INPUT FOR THIS TASK>
○ ○ ○ ○ ○
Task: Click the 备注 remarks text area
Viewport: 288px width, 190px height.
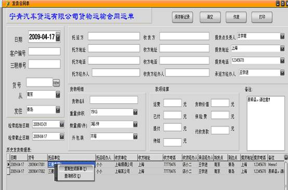Action: click(x=266, y=123)
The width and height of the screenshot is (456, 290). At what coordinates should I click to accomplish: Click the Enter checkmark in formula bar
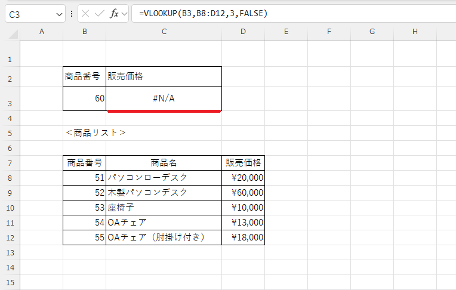pos(100,14)
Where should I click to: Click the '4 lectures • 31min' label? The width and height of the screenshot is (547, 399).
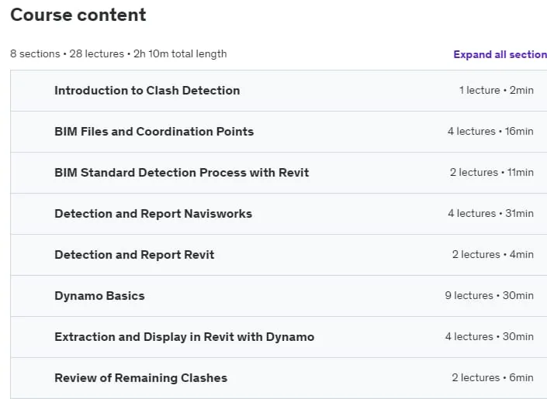(490, 214)
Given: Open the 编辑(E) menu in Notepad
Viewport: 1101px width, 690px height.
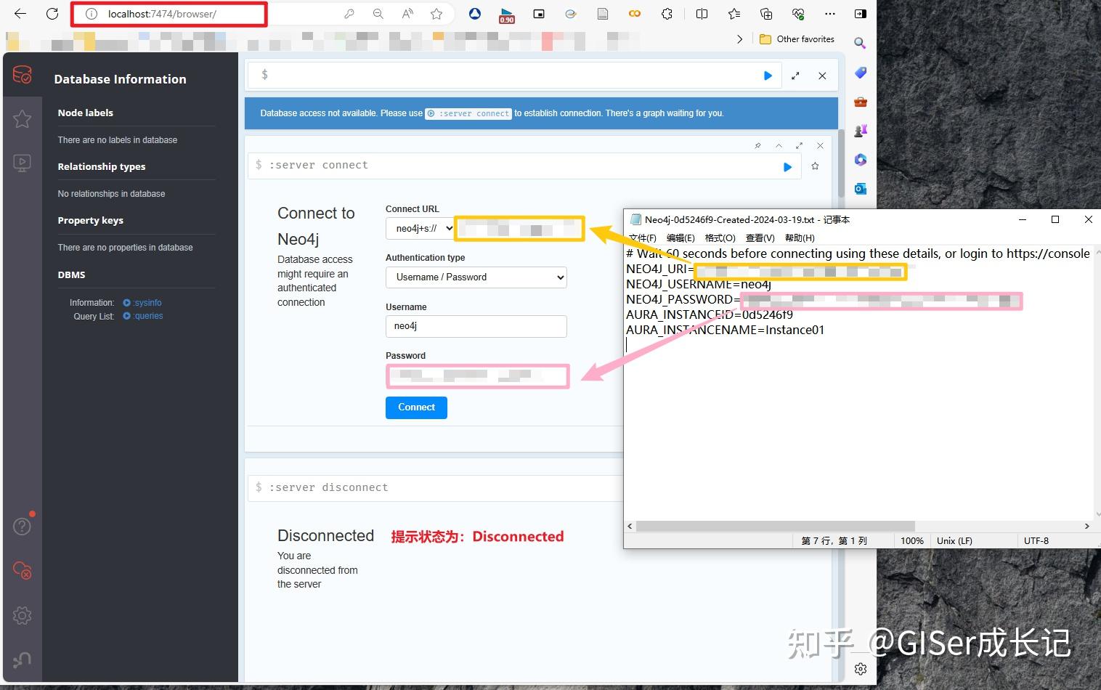Looking at the screenshot, I should coord(680,238).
○ ○ ○ ○ ○
PROBLEM REQUIREMENTS> Copy out the records above in full, exactly as written, but not the pictures.

TASK RESPONSE>
Task: Click the 备注 remarks text area
Viewport: 288px width, 190px height.
Action: click(x=266, y=123)
The width and height of the screenshot is (456, 290). At what coordinates should I click to accomplish: Click the Enter checkmark in formula bar
pos(100,14)
Where should I click to: Click the '4 lectures • 31min' label? The width and height of the screenshot is (547, 399).
(490, 214)
Given: Open the 编辑(E) menu in Notepad
Viewport: 1101px width, 690px height.
Looking at the screenshot, I should coord(680,238).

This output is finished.